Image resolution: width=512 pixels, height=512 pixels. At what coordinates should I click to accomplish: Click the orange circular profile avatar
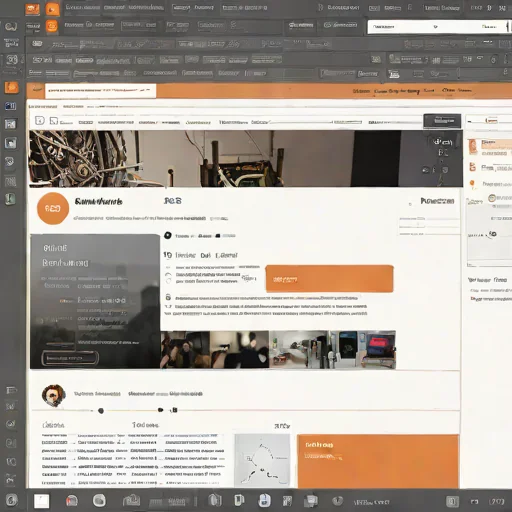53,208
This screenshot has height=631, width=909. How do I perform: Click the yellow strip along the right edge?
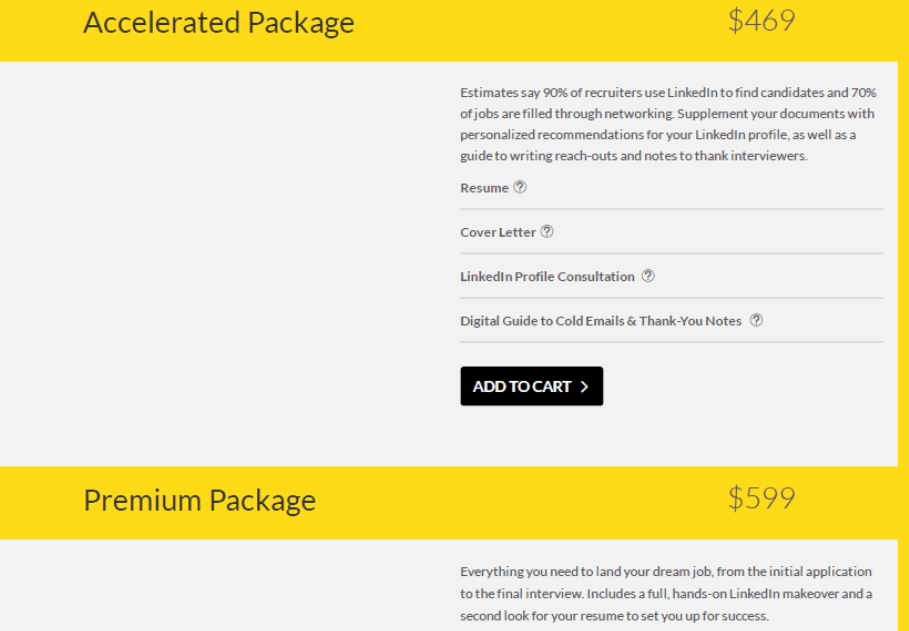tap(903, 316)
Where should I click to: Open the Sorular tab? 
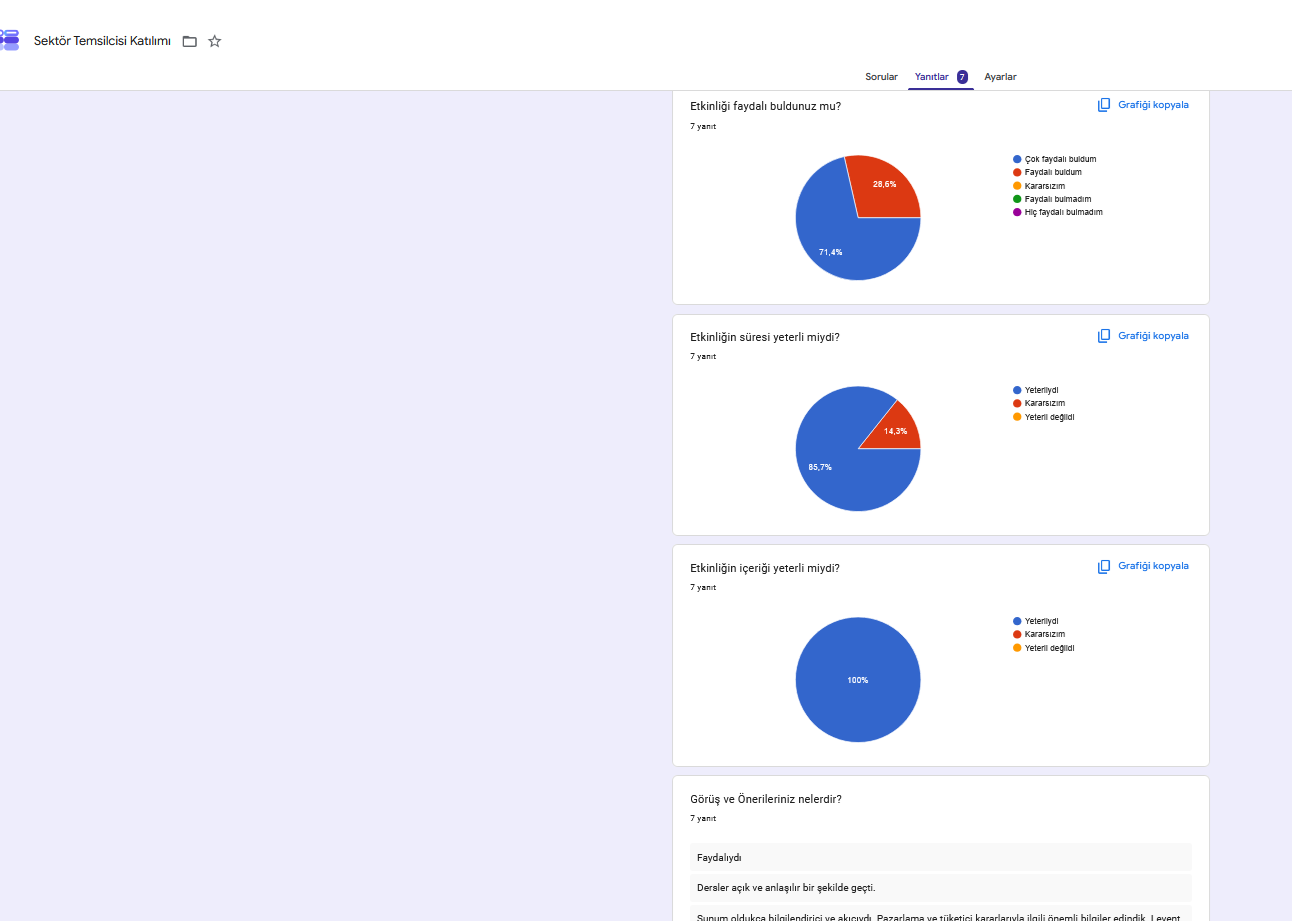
****************
Retype the full listing above precisely. Exclude each picture you find in it.

> **Response area**:
Image resolution: width=512 pixels, height=512 pixels. At what coordinates should I click to accomplish: Click the orange circular profile avatar
53,208
This screenshot has height=631, width=909. How do I perform: Click the yellow strip along the right edge?
tap(903, 316)
Where should I click to: Open the Sorular tab? 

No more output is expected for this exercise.